How does it know where you are aiming? I can see how the gun can feed back to the console, obviously, but how does it position itself? How does it even know which way the gun is pointed?

What am I missing here?

:confused:

Graham

KillerX
13th October 2003, 04:42 AM
When you pull the trigger, the whole screen goes black except for the target area, which will be white. The gun merely has a light sensor that detects the white spot if you are aimed at it.

Mendor
13th October 2003, 04:44 AM
http://en.wikipedia.org/wiki/Video_game_light_gun

Graham
14th October 2003, 03:11 AM
You learn something every day!

Thanks guys.

Graham

davidhorman
14th October 2003, 06:52 AM
I've only played games which use the second method (flash the whole screen and use timing and a photo-sensor in the gun to work out where it's pointing).

A friend of mine had a light-pen, which I assume used a similar method, except you touched it directly to the screen. We never got it to work though.

David

Smackety
19th December 2008, 11:20 PM
So if you shoot at a light bulb or something you will always hit? I thought it detected the green color on the duck.

Paul C. Anagnostopoulos
20th December 2008, 05:42 AM
Who remembers light pens?

~~ Paul

Smackety
20th December 2008, 06:44 AM
Who remembers light pens?

~~ Paul

someone from 2003. It is a relic of an earlier age I guess.

jsiv
20th December 2008, 07:21 AM
A friend of mine had a light-pen, which I assume used a similar method, except you touched it directly to the screen. We never got it to work though.
It's the same concept, only more timing-sensitive. The pen works by taking advantage of the fact that the point on the screen where the electron beam is focused on is slightly brighter than the rest. This triggers the pen's light sensor which in turn notifies the computer which then saves the current location of the beam to a register.

The gun is simpler because it requires no position information. If there are three ducks on the screen and you press the fire button, it simply displays three different images of a black screen with a white square in succession, the position of the square representing a particular duck. If the light sensor in the gun fires, the console just has to check which image it was displaying at the time. And yes, this usually means you can cheat by just pointing it at a bright light.

Of course, both devices rely on behavior only found on old analog CRT displays, and so aren't very relevant these days.

Paul C. Anagnostopoulos
20th December 2008, 08:35 AM
I spent my undergraduate years building a graphics system. That was 1970--74, when all we had were vector displays. No such thing as raster displays yet. So the pointing devices were light pens and trackballs.

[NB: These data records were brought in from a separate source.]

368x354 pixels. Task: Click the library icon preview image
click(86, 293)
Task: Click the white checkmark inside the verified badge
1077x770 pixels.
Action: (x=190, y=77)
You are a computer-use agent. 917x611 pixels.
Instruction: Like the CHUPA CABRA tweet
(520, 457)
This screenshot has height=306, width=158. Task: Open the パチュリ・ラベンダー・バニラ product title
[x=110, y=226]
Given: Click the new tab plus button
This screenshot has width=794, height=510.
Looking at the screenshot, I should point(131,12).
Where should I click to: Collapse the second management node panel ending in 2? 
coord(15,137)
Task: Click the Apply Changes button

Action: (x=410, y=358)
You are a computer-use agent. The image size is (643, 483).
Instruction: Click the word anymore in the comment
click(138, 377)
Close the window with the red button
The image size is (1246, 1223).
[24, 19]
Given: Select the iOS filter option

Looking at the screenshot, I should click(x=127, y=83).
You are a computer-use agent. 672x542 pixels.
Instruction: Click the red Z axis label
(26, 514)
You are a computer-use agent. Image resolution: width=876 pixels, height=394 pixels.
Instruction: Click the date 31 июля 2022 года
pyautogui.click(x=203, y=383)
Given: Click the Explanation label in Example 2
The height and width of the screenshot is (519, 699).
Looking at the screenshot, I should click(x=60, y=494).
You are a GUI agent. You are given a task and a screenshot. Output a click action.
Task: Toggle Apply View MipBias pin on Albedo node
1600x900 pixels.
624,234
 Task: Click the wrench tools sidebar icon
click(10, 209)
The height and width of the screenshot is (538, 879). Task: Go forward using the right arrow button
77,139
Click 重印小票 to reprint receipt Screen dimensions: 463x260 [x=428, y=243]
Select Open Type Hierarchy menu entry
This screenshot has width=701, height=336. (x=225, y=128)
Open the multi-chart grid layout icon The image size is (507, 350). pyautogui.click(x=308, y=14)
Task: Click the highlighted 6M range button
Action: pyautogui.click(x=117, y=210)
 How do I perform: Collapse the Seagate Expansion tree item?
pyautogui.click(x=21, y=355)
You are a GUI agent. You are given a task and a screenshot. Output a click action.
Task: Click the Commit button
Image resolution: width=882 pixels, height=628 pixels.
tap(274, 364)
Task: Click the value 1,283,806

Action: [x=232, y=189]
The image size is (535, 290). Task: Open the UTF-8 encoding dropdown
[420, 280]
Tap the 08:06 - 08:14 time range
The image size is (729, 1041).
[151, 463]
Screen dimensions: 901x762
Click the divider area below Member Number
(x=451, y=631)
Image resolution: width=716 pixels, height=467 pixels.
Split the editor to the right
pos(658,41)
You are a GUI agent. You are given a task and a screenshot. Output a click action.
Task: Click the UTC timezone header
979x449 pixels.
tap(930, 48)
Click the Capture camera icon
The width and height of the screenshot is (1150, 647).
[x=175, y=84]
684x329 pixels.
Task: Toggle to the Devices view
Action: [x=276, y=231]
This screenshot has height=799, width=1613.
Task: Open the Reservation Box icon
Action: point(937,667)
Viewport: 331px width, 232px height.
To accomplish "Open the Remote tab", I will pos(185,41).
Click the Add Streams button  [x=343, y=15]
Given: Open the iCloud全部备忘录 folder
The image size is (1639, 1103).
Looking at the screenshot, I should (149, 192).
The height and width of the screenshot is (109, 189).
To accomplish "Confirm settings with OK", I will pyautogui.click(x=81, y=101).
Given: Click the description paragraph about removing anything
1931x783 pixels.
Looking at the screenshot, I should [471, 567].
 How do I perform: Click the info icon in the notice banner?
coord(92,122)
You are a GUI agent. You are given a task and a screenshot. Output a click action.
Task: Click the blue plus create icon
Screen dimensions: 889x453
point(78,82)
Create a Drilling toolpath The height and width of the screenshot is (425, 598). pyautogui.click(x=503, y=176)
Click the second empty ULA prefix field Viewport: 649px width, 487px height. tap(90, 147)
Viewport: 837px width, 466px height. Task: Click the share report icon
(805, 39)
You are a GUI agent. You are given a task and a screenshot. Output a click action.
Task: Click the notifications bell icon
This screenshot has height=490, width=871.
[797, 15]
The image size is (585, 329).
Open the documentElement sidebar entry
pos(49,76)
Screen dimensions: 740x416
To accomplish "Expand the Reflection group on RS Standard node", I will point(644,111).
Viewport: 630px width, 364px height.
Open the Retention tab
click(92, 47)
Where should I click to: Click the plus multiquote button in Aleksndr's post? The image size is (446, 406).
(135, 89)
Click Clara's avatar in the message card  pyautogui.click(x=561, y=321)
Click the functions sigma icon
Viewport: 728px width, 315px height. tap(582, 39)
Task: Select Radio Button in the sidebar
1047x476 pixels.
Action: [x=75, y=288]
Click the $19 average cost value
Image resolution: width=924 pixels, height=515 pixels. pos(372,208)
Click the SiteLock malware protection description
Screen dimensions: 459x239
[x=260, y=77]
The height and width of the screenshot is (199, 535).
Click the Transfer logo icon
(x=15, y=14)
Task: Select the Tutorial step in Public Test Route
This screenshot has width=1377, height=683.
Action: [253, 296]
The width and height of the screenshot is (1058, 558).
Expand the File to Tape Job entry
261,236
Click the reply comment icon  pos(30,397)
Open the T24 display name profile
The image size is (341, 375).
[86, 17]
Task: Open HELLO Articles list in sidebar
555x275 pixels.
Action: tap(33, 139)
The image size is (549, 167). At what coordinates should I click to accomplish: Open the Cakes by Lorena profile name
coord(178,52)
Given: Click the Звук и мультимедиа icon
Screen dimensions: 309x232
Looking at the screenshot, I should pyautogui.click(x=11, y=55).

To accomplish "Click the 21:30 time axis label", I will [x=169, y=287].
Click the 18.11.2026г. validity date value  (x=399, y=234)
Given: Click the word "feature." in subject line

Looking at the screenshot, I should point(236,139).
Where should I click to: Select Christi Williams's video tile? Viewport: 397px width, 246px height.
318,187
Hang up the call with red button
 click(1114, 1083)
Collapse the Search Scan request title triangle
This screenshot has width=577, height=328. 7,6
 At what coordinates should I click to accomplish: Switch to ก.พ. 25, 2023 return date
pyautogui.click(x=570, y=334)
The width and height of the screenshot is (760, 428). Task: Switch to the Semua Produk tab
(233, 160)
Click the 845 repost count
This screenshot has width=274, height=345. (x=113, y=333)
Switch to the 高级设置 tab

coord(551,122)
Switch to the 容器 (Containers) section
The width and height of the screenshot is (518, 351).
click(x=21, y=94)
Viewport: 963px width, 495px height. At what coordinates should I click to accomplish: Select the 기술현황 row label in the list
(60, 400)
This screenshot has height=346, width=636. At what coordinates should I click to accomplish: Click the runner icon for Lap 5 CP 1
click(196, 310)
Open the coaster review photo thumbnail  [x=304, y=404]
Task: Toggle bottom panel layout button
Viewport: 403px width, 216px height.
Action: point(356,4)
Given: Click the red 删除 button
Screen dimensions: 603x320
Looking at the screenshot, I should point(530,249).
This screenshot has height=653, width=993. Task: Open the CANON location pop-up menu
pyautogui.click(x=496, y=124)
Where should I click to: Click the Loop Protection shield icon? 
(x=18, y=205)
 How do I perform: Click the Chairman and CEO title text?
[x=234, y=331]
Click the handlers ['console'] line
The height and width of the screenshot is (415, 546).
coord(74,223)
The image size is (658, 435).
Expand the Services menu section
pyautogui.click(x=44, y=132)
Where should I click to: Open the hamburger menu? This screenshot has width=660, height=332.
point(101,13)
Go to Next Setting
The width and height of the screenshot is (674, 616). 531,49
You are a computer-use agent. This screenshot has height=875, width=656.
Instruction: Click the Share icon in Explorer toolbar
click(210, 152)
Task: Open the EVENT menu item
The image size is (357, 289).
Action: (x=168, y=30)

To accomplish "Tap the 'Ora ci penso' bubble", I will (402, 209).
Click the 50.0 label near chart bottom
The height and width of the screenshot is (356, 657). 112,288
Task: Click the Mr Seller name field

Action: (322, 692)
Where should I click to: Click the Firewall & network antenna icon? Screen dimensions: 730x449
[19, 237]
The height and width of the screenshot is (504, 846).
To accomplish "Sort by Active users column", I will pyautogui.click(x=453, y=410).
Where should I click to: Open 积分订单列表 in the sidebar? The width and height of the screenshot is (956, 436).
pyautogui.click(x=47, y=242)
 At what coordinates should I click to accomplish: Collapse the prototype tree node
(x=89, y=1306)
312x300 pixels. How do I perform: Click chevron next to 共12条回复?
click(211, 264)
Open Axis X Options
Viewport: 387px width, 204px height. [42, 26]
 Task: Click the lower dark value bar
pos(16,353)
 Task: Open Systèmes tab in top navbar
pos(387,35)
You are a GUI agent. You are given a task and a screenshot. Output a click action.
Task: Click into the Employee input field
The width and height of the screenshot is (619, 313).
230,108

It was so tiring to use a light pen that we rigged up a spring connected to a wrist strap and hung it from the ceiling. Then the user didn't have to fight gravity quite so much.

~~ Paul

666
20th December 2008, 02:51 PM
Who remembers light pens?

~~ Paul
Me! Me! On an IBM 370. We used one to point on a timeline to program where an onboard spacecraft experiment package would be switched on and off during the orbit. Circa 1972-73 before we automated the process.